Pflichtaufgabe 1 — Prüfe, ob die Aussagen (a) bis (c) mit dem Nachruf auf Farag Foda übereinstimmen, und belege jedes Ja oder Nein mit den entscheidenden Worten des Textes im genauen Wortlaut. (a) Foda wurde in Kairo auf der Straße erschossen. (b) Die Täter gingen zu Fuß auf Foda zu. (c) Foda lebte in einer Parterre-Wohnung im Kairoer Viertel Heliopolis.
Pflichtaufgabe 2 — Schreib aus dem Nachruf auf Farag Foda den Abschnitt von „Wer Foda in“ bis einschließlich „Islamisten zu werden.“ wortgetreu ab.

Ausgewählter Text —

□ □ □ □ □ □ □

NACHRUF: Mit Offenheit gegen politisch-islamische Strömungen
■ Der ägyptische Publizist und Kritiker des politischen Islam, Farag Foda, wurde auf offener Straße in Kairo erschossen
Berlin (taz) — Ein offener Dialog und eine politische Auseinandersetzung mit den Vertretern des politischen Islam, das war eine der politischen Hauptforderungen des ägyptischen Publizisten Farag Ali Foda. Zumindest Foda selbst wird an einem solchen Dialog, sollte er jemals stattfinden, nicht mehr teilnehmen können. In der Nacht zum Dienstag wurde der 54jährige Schriftsteller auf offener Straße in Kairo erschossen. Zwei Männer haben ihn von einem Motorrad aus mit Maschinenpistolen niedergeschossen. Laut der ägyptischen Tageszeitung 'Al-Ahram‘ habe ein anschließend Verhafteter den Mord gestanden und sich als Führer der islamistischen Untergrundgruppe Gihad bezeichnet. Seine Organisation hätte vor einem Monat beschlossen, prominente ägyptische Persönlichkeiten umzubringen, die sich als Gegner des Islam hervortäten, zitierte das Blatt den Verhafteten.
Wer Foda in den letzten Jahren in seiner Parterre-Wohnung im „Bessere-Leute-Viertel“ Heliopolis in Kairo einen Besuch abstattete, dem wurde schnell jenes beklemmende Gefühl bewußt, mit dem dieser Mensch seine publizistischen und politischen Aktivitäten bezahlt haben muß. Die Mauern um seinen Vorgarten waren nach oben gezogen worden — vor seiner Wohnungstür wachte ein Wächter um Fodas Leben. Im Gespräch zeigte er sich dennoch relativ gelassen über die Möglichkeit, eines Tages Opfer eines Anschlages von seiten militanter Islamisten zu werden.

□ □ □ □ □ □ □

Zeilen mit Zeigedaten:
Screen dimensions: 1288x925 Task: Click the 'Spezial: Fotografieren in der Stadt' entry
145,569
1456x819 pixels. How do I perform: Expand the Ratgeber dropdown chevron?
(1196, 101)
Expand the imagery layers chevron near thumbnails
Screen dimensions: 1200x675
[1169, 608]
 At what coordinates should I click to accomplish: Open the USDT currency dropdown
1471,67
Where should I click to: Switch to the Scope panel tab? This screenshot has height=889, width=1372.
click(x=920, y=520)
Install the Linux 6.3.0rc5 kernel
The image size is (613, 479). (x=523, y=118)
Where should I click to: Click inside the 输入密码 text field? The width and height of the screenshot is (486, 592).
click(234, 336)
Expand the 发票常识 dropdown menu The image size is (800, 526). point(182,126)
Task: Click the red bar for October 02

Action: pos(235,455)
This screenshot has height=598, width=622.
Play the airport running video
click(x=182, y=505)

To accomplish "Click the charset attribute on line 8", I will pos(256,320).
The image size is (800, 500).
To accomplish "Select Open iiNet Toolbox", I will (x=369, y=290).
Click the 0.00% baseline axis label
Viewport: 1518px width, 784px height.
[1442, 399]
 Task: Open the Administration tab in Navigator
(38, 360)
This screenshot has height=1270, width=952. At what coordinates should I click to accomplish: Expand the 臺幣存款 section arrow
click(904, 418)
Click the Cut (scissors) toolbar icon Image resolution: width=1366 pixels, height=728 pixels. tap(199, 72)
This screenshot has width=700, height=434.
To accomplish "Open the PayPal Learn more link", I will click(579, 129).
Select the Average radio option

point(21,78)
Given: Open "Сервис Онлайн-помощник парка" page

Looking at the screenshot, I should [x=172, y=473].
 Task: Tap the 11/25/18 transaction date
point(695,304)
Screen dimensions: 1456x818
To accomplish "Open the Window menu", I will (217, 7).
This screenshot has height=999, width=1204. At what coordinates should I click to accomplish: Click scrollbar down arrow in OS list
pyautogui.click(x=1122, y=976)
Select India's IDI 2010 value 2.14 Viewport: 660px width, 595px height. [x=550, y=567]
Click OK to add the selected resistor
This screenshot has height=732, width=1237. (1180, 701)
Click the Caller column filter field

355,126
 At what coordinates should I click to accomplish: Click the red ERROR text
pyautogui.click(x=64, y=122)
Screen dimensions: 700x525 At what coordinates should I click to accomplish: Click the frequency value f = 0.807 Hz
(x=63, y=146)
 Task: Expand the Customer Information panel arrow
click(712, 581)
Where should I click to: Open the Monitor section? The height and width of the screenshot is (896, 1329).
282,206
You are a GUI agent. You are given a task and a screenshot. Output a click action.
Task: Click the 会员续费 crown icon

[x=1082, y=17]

□ □ □ □ □ □ □

Endergebnis 1 —
(a) Ja: „In der Nacht zum Dienstag wurde der 54jährige Schriftsteller auf offener Straße in Kairo erschossen.“
(b) Nein: „Zwei Männer haben ihn von einem Motorrad aus mit Maschinenpistolen niedergeschossen.“
(c) Ja: „in seiner Parterre-Wohnung im „Bessere-Leute-Viertel“ Heliopolis in Kairo“

Endergebnis 2 —
Wer Foda in den letzten Jahren in seiner Parterre-Wohnung im „Bessere-Leute-Viertel“ Heliopolis in Kairo einen Besuch abstattete, dem wurde schnell jenes beklemmende Gefühl bewußt, mit dem dieser Mensch seine publizistischen und politischen Aktivitäten bezahlt haben muß. Die Mauern um seinen Vorgarten waren nach oben gezogen worden — vor seiner Wohnungstür wachte ein Wächter um Fodas Leben. Im Gespräch zeigte er sich dennoch relativ gelassen über die Möglichkeit, eines Tages Opfer eines Anschlages von seiten militanter Islamisten zu werden.